The next day I was assured that that was a rare occasion indeed and not to fear as tonight would be quiet. It was (do you hear that ominous music again ?) until 5:37 in the morning when a different strain of music lept across the river and began rapping against my forehead in a flurry of syrupy sweet vocals and whining strings. It wasn’t the karaoke bar this time around but the monastery next door. Indeed, another rare occasion; a Buddhist holiday that was celibrated with blown speakers buzzing and humming at full blast for 3 hours.
At exactly 9:00 am. the islands reverted back to its peaceful self and for this we were most grateful. We spent the day wandering about, taking in the sun and the surroundings. The center of the island was a lush carpet of rice paddies that held the most alluring shade of green I’ve yet to behold. A wide path led through the middle of the verdant sea and as we strolled along towards the northern tip of the island, I was struck with a most pleasant sensation; the soft grass, the seductive green, palms lining the fringes, the faint sound of laughter, curious young monks sitting before a small temple, and the sky, yes it may have been the sky that finally triggered it, it was immense and golden in the fading light, slanted columns of cumulus pushed the horizons beyond their frontiers, touching oceans…and stars, and there we were, on a small island, surrounded by the relentless flow of one of the world’s mightiest rivers; poetry in motion, silent but brisk, wasting neither time nor words from the Roof Of The World to the South China Sea.

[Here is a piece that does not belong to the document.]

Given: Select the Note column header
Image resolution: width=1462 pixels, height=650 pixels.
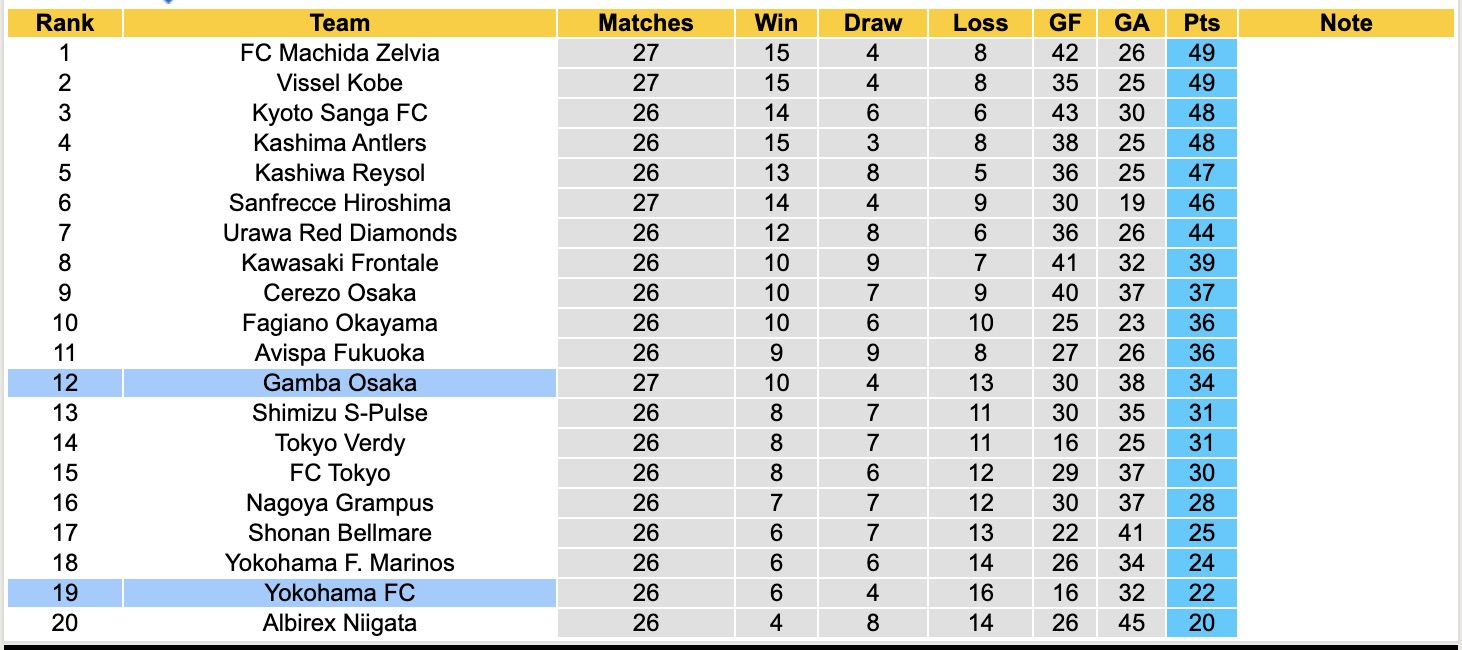Looking at the screenshot, I should click(x=1346, y=23).
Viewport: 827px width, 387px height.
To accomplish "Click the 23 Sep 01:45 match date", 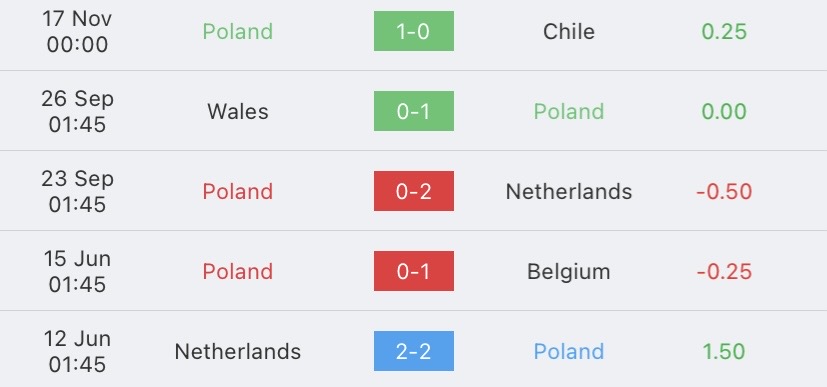I will (x=77, y=191).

The beauty was overwhelming, too much to behold, we breathed it, strolled across it, swam in it…we were walking in honey and all I could do was dance, My arms swung wildly, caressing the beauty that I couldn’t hold. I spun and jumped, twirled and sang. It was one of those seldom moments where the beauty of the world became tangible, a viscous and fluid substance that entered our pores, it was a part of us, or we of it, the elixir of life, religions have been built upon but a drop and here it dripped from the heavens and seeped out from the paddies.
And moments like these are worth a nine inning shut-out or a thousand days of sweat and toil. Yes, this is what causes sedentary feet to wander. It is not a place that a bought ticket will bring you, but if you look, you might just find that it surrounds you now…and everyday.